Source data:

═══

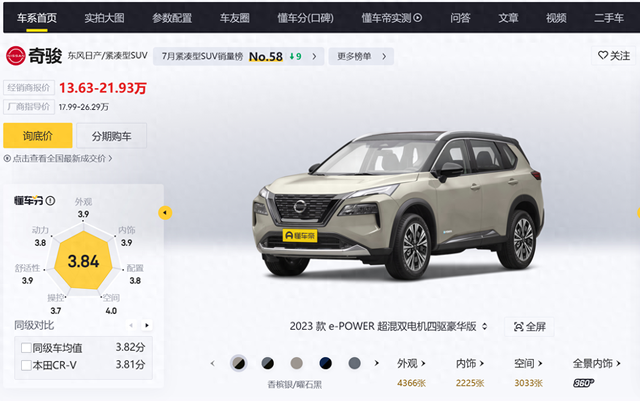
Task: Open the 懂车分(口碑) tab
Action: [x=305, y=18]
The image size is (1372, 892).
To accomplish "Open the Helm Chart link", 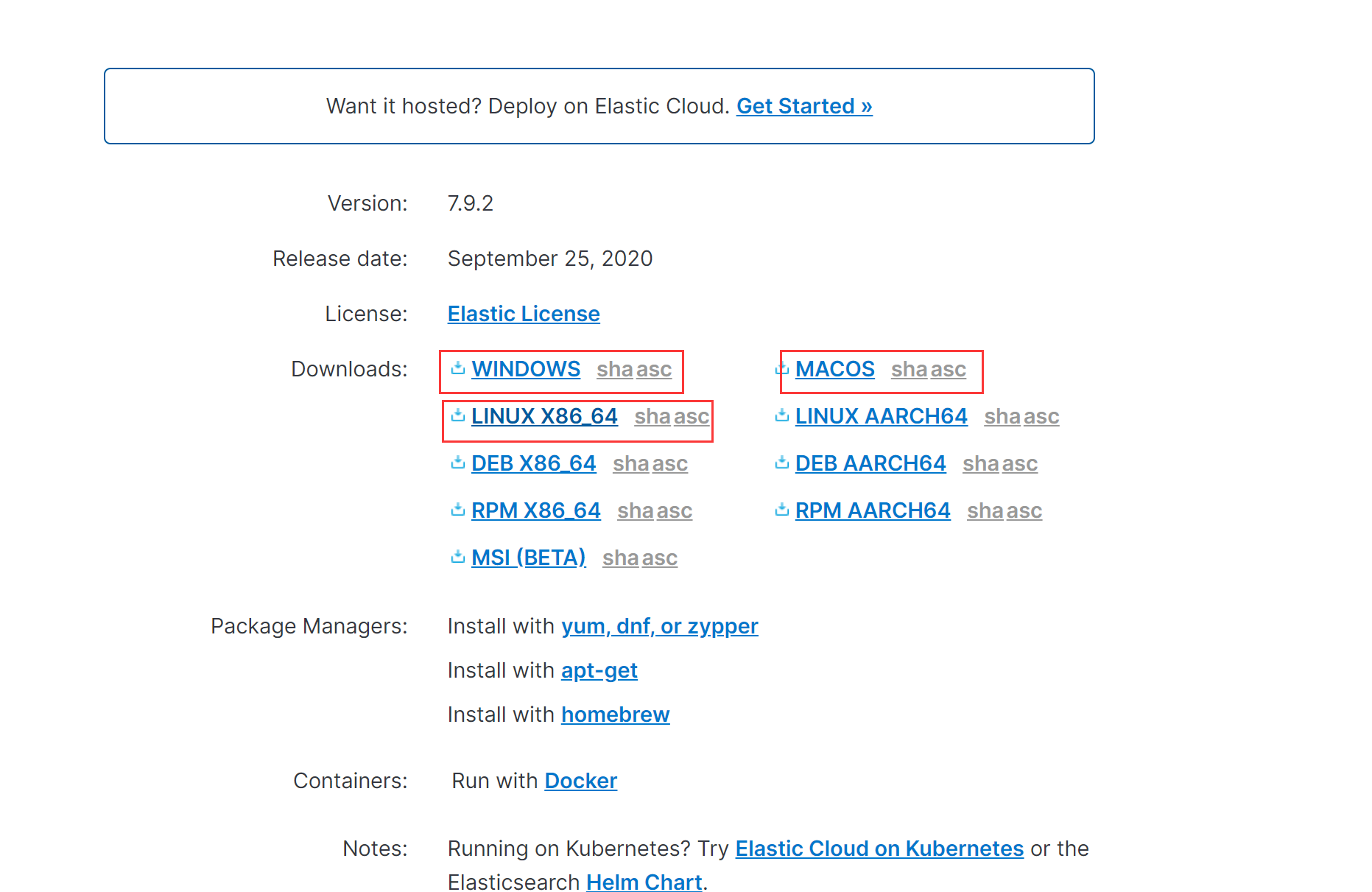I will click(644, 882).
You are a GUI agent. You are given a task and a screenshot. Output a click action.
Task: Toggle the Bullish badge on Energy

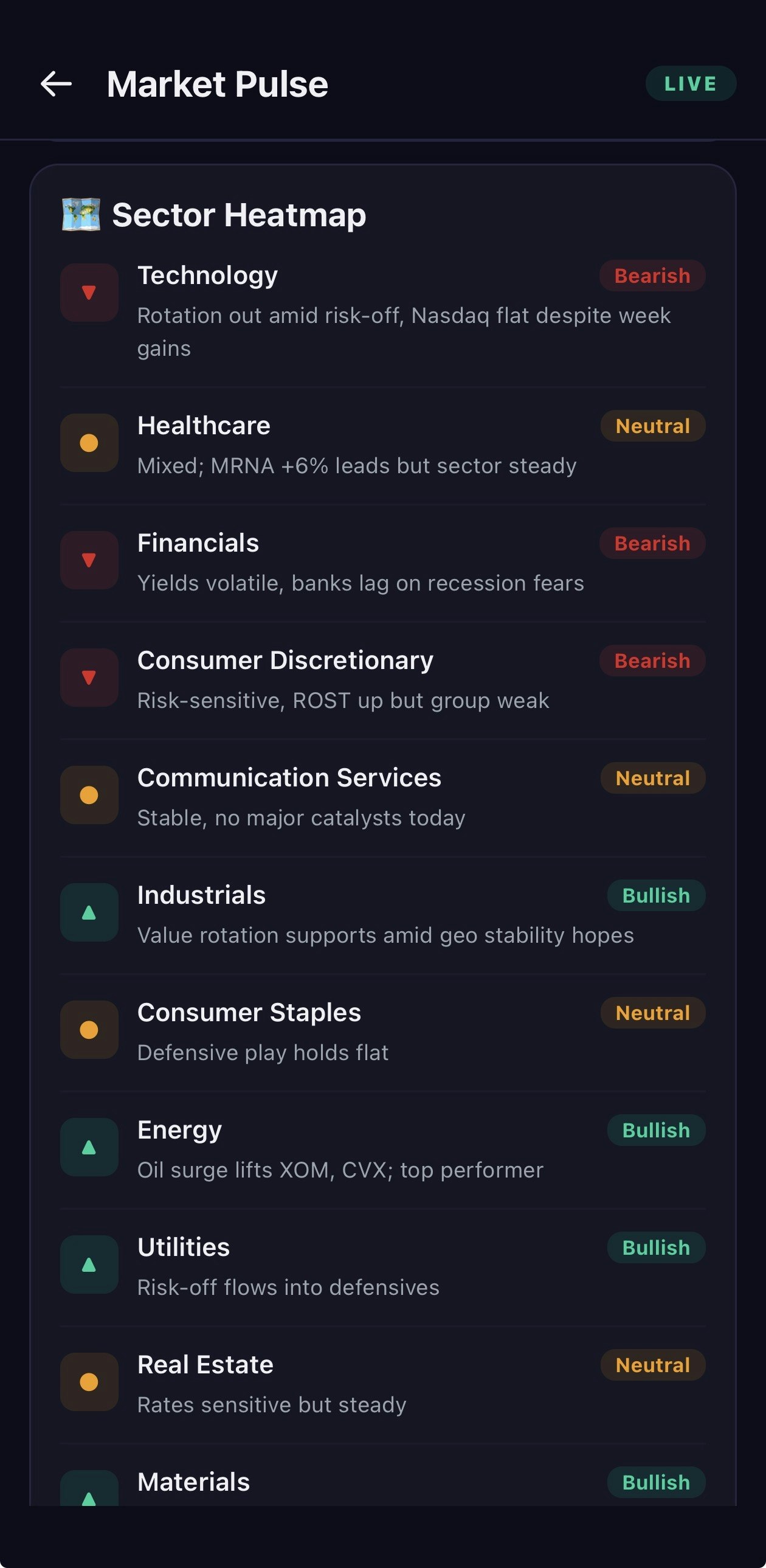coord(655,1130)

═══

▸ **Task item**: The required output is every line from the one containing "You are a GUI" through the last line of the records, inclusive, reproduced exactly and without pictures.

▸ **Task solution**:
You are a GUI agent. You are given a task and a screenshot. Output a click action.
Task: Toggle the Bullish badge on Energy

coord(655,1130)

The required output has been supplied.